THE Russian embassy in Cyprus on Friday did not wish to go into detail over a story that has emerged this week concerning the fate of a sum of money from Russian investors for the ongoing construction of a cathedral in Limassol, as the funds sit in an account at the now liquidated FBME bank.
Speaking to the Cyprus Mail on Friday, a spokesman for the Russian embassy remained tight-lipped. “What had to be said on the matter has already been said.”
Though they did not wish to disclose the sum of money concerned, the embassy spokesman sought to clarify that works for the cathedral have not come to a halt but were delayed due to the ongoing issue with FBME.
The matter was brought to light earlier this week by Akel general-secretary Andros Kyprianou after a meeting in Russia with Foreign Minister Sergey Lavrov who conveyed to him concerns that despite assurances from the Cypriot government that the issue would be addressed, nothing had happened.
As a consequence, plans to complete construction of a Russian cathedral in Limassol by 2019 have fallen far behind as the funds can no longer be accessed.
Alithia newspaper, which ran two stories over the week on the subject was told by government spokesman Prodromos Prodromou that there had been no move from the Russian government to their Cypriot counterparts in bringing up the matter however he did not exclude that contacts may have been made via the foreign ministry.
The daily also highlighted the significance of Lavrov bringing up the matter to Kyprianou which led to the issue entering the public fore rather than remain behind closed doors.
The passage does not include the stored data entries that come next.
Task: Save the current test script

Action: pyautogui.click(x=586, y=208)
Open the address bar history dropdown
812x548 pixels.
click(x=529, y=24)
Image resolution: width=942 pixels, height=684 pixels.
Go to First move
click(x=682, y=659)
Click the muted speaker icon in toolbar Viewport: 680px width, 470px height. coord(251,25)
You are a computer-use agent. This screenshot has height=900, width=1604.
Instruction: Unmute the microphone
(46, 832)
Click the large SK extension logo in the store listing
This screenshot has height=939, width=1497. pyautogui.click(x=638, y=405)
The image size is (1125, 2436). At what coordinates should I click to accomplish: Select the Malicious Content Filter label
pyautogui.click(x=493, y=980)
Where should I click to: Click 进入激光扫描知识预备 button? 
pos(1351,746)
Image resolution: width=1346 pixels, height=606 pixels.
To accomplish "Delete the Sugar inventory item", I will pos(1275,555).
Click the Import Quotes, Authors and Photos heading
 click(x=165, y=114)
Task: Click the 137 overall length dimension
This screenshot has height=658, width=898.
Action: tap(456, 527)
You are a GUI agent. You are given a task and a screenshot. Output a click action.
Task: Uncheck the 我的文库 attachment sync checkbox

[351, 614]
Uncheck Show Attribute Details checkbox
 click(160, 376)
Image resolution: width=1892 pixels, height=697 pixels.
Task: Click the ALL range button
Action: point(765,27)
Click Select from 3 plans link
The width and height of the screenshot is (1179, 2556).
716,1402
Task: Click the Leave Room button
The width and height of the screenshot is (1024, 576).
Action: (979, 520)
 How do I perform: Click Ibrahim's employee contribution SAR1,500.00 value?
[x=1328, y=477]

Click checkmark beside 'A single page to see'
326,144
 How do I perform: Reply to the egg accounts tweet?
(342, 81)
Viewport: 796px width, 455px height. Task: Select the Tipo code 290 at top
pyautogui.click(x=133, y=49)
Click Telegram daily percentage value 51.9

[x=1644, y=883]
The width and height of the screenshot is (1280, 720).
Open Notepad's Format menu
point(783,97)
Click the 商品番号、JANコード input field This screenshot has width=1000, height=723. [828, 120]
The administrator for FBME bank Kleovoulos Alexandrou spoke to Alithia and confirmed there was an existing account called Russian Orthodox Church managing the St Nicholas Fund. Though he was not at liberty to disclose the amount, he outlined it was neither a sum that was neither small nor large and that a significant portion of the amount has already gone towards the construction of the cathedral in Limassol. The funds fall under six names, a majority of which are Russian and one which appears to be Greek, according to the paper.
The cathedral is being built in Germasoyia, Limassol, more specifically in the Kaloyirous area, a more upscale part of the coastal city. Though the foundation stone was first laid in 2012 at the presence of Archbishop Chrysostomos and Patriarch Kirill of Moscow, construction went into full swing in 2017, the year FBME went into liquidation.
According to Alexandrou, due to ongoing procedures at FBME, the funds cannot be accessed. More specifically, the Central Bank of Cyprus had submitted a request in court in February to become the liquidator of FBME. A hearing is slated for September 2019. It is only the liquidator who can determine how the assets and deposits will be distributed, Alexandrou noted to the paper.
Kyprianou had also made comments after the article was published on Wednesday that it was ridiculous that several stakeholders had claimed they were unaware of the situation – including the government spokesman and the mayors of Limassol and Germasoyia – hinting it wasn’t possible they were unaware. Though he refrained from naming anyone, he said Lavrov had named individuals that had been informed.